[Lse-tech] Re: NUMA: Simple binding API, rev 0.3

SourceForge Headquarters 225 Broadway Suite 1600 San Diego, CA 92101 +1 (858) 454-5900

On Mon, 11 Feb 2002 Paul Jackson wrote:

> 1) Two details of the API still concern me -- the placeholder
>    numamap argument and the 64 bit limit on number of cpus
>    (without at least an API change such as you say Russ Wright
>    is considering).  Neither placeholders nor such potential API
>    changes stand the test of time, in my experience.

Martin Bligh had a couple of suggestions for how to deal with
the cpu_t.  I'll probably take his suggestion of using a cpu_t
and defining that as a long.  Then when a real cpu_t is defined
it should be a trivial transition.
>
>    How about instead (being controversial ... brainstorming):
>    a] build the simple binding only on top of CpuMemSets,
>    b] with the simple binding _only_ using application numbering,
>       not system numbering,
>    c] drop the numamap placeholder argument, and
>    d] accept forever afterward that simple binding only manages
>       up to 64 (or 32) cpus, memory blocks, and nodes.
>
>    The last item, [d], doesn't keep you from running on a
>    larger system -- just keeps a given application from using
>    the simple binding to manage a larger set of cpus.

Well, that is always one approach.  For now, I prefer to keep
this separate from CpuMemSets.
>
> 2) You observe that there is no node number mapping, so all
>    node numbers are physical.  Do you think that there should
>    be a node number mapping?

We thought about node mapping for a few minutes and then realized
that the point of the API was to provide a means for applications
to place their resources on specific nodes.  Mapping the nodes
makes this problematic, and we could see no benefit.
>
> 3) Typo:
>
>    Under restrictmemblk(... memblk, ... numamap) you wrote:
>
>     If the memblk bitmask adds CPUs and the user is not root ...
>
>    where I suspect you intended:
>
>     If the memblk bitmask adds blocks and the user is not root ...

Yes, typo on my part.

>
> 4) You state that getcpu() does the same thing as cmsGetCpu().
>    If CpuMemSets is _not_ present, then I have a slightly subtle
>    concern here.  Your simple binding makes certain promises to
>    its user that all CPUs within one node will have numbers in
>    a range that does not overlap with the CPU numbers of any
>    other node.  However I am not aware of any promise by the
>    kernel, across all architectures, to honor this numbering of
>    physical CPU numbers.  Seems to me that you require some
>    sort of abstract binding mechanism to ensure a favorable
>    CPU numbering.

Actually, this numbering scheme is a requirement being placed on
the kernel to support NUMA.  This was put out last year with no
loud objections, and is explained in more detail in the rationale.
>
> 5) The shell script binding using 'runon' looks interesting,
>    and I can imagine that most of the simple binding API can
>    and should be exposed as runon options.

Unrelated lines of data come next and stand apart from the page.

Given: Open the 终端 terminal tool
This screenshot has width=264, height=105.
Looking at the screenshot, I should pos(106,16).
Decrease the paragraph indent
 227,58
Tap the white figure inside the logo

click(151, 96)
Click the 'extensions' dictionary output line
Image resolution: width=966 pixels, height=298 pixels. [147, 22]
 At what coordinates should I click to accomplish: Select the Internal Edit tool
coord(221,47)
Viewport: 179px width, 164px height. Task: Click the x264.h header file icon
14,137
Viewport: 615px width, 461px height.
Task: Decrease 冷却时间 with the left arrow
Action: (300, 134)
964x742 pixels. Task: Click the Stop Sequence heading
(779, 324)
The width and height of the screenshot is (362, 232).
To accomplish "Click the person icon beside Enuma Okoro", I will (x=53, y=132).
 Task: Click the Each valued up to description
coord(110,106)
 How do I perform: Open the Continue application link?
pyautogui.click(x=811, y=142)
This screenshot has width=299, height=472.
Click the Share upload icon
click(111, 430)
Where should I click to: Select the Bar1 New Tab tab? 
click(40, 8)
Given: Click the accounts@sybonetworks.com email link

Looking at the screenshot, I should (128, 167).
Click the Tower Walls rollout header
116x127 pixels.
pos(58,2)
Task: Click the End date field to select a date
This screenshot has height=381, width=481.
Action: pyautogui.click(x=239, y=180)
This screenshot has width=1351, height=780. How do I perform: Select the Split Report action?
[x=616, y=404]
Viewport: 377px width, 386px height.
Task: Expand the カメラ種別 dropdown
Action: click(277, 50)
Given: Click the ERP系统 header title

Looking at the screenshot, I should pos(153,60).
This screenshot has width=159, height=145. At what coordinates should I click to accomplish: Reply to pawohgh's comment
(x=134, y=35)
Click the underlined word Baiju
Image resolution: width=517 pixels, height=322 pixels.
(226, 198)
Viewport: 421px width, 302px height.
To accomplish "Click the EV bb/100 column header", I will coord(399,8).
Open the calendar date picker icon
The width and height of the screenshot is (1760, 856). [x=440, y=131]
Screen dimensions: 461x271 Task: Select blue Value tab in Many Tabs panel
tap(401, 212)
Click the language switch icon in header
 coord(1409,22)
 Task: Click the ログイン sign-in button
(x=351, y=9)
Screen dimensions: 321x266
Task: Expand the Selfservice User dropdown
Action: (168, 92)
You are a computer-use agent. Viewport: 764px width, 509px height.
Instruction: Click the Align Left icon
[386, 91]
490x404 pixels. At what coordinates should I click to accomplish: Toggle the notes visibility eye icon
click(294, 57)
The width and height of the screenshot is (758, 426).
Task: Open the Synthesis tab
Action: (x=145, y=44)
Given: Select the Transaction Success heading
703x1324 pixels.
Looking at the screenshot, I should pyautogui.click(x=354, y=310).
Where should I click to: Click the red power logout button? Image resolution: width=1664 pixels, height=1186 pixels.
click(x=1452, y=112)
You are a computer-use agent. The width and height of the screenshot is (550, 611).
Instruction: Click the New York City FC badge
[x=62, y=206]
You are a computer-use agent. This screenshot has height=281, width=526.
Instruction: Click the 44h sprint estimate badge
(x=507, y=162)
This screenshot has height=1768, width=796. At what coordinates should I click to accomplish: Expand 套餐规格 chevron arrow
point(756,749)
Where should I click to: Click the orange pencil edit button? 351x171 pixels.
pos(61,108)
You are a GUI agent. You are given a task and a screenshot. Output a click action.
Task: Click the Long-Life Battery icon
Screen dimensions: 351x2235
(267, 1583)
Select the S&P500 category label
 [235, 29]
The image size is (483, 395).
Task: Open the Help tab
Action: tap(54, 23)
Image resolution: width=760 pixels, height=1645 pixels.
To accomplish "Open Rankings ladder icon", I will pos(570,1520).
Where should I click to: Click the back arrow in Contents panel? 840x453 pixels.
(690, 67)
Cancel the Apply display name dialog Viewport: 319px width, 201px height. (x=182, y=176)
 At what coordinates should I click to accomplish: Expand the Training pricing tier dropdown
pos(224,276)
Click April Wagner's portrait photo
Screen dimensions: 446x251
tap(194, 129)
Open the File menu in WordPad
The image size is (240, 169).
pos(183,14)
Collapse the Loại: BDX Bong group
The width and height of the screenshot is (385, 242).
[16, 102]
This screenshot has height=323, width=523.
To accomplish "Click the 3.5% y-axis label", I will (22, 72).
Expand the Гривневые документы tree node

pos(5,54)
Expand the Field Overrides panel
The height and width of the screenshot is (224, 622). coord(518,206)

I can also imagine
>    Python (and Perl) modules that implement the simple API, and
>    (a heretical thought) coding the runon command in Python
>    using this module.
>
> 6) You state that "Launch policies are not inherited" (with
>    emphasis on the 'not').  At first reading, this confuses me.
>    Are you saying, at least in part, that if:
>       1. Process P1 (operating under policy x1) sets a launch policy x2
>       2. Process P1 forks P2
>       3. Process P2 modifies its own policy (rebinds) to policy x3
>       4. Process P2 forks P3
>    then P3 starts with a policy of x3 (its parent P2s policy, since
>    P2 didn't setlaunch any other launch policy), _not_ with a policy
>    of x2 (which would be the inherited launch policy, if such were
>    inherited)?  If so -- good.  With the minor note that usually
>    when I find myself writing something with "not" italicized,
>    I usually end up later rewriting that sentence in a more direct
>    manner.

Your understanding is correct, and also spells out quite clearly why
launch policies are not inherited.
>
> 7) You state:
>
>     ... the binding in effect for the process or thread that
>     executes the first page fault on a given page of memory
>     determines the binding for that page ... see the rationale
>
>    I don't see any "rationale".  And I'd think it would be
>    more stable to have the creator of the memory region determine
>    its memory policy, not the first faulter.

The "rationale" is a link.  Click on it and it will take you to
a separate document that has, amongst other things, a section
titled "Conflicting Memory Bindings".  It also has quite a bit
of discussion and examples, of the processor/node numbering
scheme.

Michael Hohnbaum
hoh...@us...